▶ _What you have to do_
Retype exactly the span of lines below from the one with "Instruction: Expand the" through the one with "The width and". Do not include pictures.

▶ _Source material_
○ ○ ○
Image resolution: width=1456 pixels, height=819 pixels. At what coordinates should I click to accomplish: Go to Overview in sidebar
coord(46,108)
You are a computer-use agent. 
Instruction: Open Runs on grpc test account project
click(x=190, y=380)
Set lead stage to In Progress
○ ○ ○
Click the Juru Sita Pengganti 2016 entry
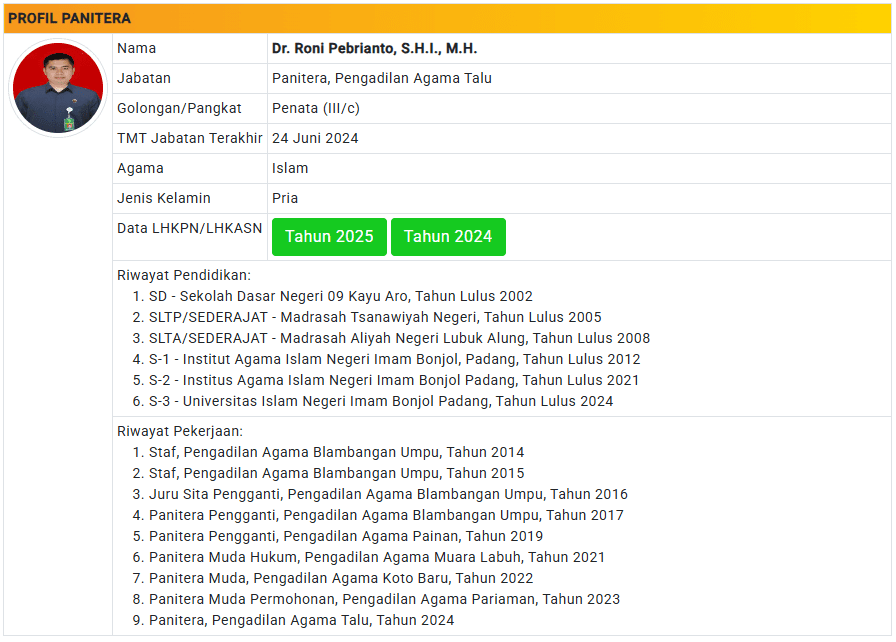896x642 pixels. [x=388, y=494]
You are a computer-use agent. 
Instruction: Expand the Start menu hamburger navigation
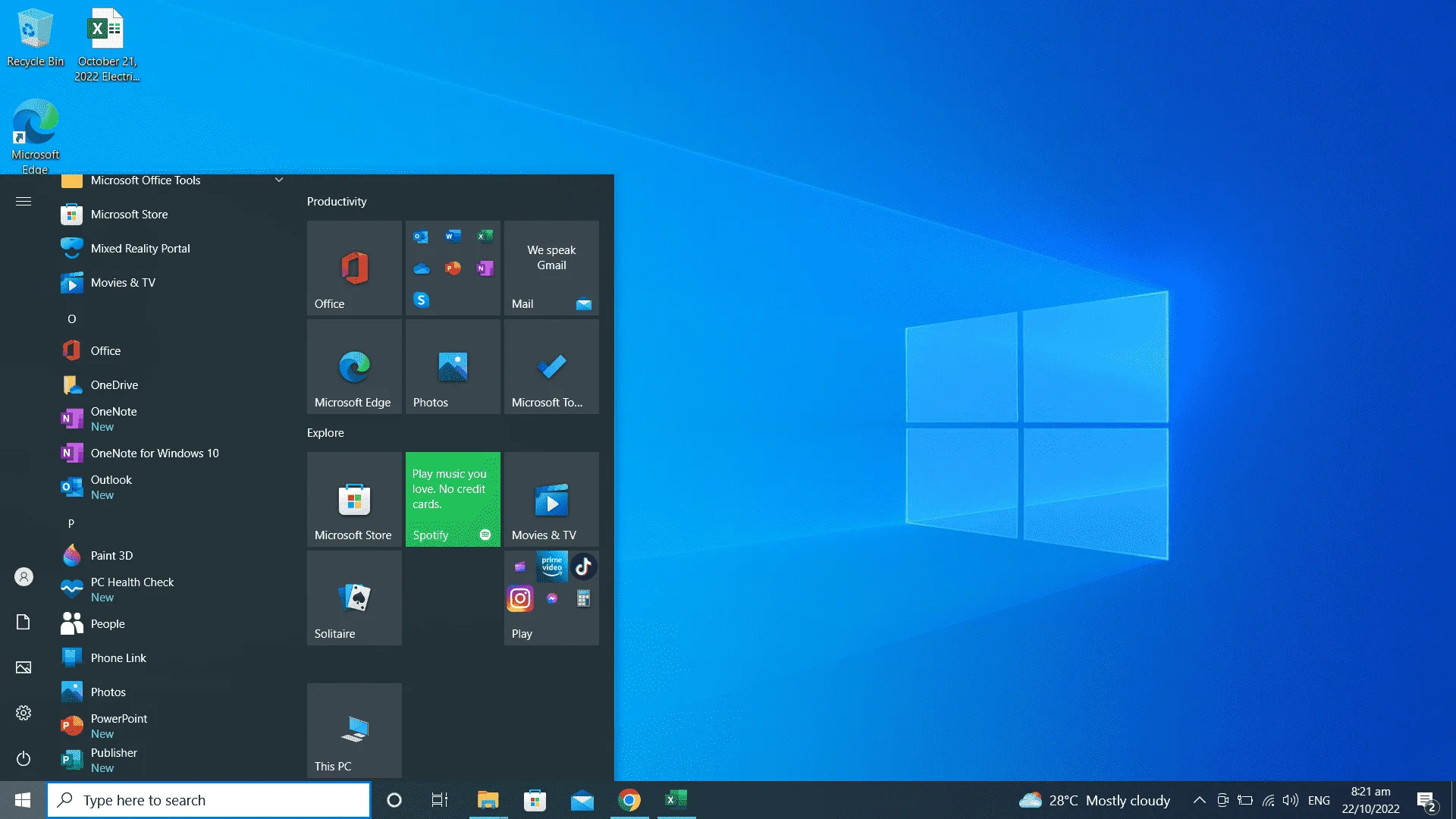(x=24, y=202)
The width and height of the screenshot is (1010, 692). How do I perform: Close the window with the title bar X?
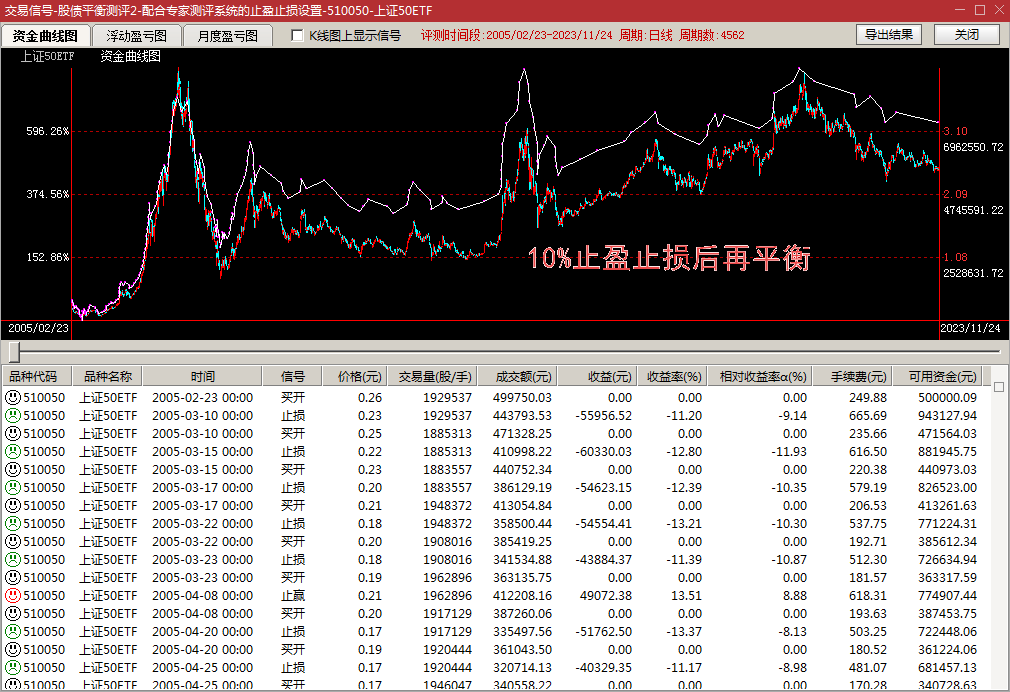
○ ○ ○
▶ _Reply to the task_
Instruction: Expand the Start menu hamburger navigation
(x=24, y=202)
The width and height of the screenshot is (1010, 692). How do I perform: Close the window with the title bar X?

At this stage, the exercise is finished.